[Start of section]

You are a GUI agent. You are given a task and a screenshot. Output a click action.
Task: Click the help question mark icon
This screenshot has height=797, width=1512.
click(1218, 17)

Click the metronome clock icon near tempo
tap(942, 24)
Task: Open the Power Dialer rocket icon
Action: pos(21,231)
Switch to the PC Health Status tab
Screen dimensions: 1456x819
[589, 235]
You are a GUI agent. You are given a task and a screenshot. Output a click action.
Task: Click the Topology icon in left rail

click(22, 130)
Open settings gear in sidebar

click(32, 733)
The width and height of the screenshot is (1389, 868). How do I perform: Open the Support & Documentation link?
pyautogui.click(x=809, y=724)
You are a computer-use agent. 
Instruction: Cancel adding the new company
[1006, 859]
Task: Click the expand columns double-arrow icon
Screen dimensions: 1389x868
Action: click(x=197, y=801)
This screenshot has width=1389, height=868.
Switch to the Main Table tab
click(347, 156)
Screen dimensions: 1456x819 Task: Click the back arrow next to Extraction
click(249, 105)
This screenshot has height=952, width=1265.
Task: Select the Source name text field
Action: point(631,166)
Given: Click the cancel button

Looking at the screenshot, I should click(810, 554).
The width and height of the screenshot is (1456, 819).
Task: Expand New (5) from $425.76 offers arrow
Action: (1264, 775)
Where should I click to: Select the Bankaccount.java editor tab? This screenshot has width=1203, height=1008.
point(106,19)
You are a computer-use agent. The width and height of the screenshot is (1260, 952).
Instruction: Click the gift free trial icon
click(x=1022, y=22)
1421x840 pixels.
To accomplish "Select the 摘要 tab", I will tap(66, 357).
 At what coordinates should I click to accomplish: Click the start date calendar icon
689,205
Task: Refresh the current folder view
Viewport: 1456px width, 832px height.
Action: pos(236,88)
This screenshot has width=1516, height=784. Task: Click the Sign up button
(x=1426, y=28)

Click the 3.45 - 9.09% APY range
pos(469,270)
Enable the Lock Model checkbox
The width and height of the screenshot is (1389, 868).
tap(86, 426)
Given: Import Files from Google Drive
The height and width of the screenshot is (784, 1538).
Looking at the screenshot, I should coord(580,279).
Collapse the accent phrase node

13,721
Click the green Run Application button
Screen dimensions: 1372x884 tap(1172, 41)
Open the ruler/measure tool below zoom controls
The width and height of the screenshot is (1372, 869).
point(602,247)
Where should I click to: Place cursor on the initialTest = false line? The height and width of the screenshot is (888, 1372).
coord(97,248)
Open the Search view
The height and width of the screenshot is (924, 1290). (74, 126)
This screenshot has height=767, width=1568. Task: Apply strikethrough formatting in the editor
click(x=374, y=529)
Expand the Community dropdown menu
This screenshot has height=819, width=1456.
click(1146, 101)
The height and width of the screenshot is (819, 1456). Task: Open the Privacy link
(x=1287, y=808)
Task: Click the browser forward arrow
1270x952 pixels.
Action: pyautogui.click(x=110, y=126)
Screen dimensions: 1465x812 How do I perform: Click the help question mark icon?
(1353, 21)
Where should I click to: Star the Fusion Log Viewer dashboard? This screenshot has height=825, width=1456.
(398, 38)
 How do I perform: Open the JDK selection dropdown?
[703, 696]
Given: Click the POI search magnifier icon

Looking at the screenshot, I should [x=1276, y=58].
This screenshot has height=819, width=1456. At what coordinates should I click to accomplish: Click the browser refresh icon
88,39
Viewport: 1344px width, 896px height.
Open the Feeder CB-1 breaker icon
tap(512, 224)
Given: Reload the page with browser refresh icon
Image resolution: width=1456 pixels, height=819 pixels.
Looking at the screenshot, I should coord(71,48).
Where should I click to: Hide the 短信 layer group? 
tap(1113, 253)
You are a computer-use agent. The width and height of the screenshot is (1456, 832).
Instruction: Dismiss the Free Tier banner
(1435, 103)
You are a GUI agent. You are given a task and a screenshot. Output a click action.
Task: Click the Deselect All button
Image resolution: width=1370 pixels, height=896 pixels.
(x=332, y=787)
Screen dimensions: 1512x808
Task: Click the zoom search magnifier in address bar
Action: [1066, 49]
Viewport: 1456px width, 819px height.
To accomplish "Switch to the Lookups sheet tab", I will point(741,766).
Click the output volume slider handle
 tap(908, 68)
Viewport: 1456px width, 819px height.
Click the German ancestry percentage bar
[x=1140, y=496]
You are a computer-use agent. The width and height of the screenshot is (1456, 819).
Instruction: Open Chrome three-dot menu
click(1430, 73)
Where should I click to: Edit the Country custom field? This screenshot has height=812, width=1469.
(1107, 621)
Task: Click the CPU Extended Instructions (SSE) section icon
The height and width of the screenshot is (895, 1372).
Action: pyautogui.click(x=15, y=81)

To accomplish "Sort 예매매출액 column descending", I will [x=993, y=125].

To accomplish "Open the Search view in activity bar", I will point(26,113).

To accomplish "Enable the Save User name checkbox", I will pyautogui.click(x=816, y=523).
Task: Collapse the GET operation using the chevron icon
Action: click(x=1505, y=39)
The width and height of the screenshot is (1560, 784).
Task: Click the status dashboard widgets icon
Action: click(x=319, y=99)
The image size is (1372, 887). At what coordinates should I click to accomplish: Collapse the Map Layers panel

[End of section]

## [Exercise aim]
Report every line containing the word "computer" from the listing above.

## [Expected answer]
You are a computer-use agent. 
You are a computer-use agent. The width and height of the screenshot is (1260, 952).
You are a computer-use agent. The width and height of the screenshot is (1456, 832).
You are a computer-use agent. The width and height of the screenshot is (1456, 819).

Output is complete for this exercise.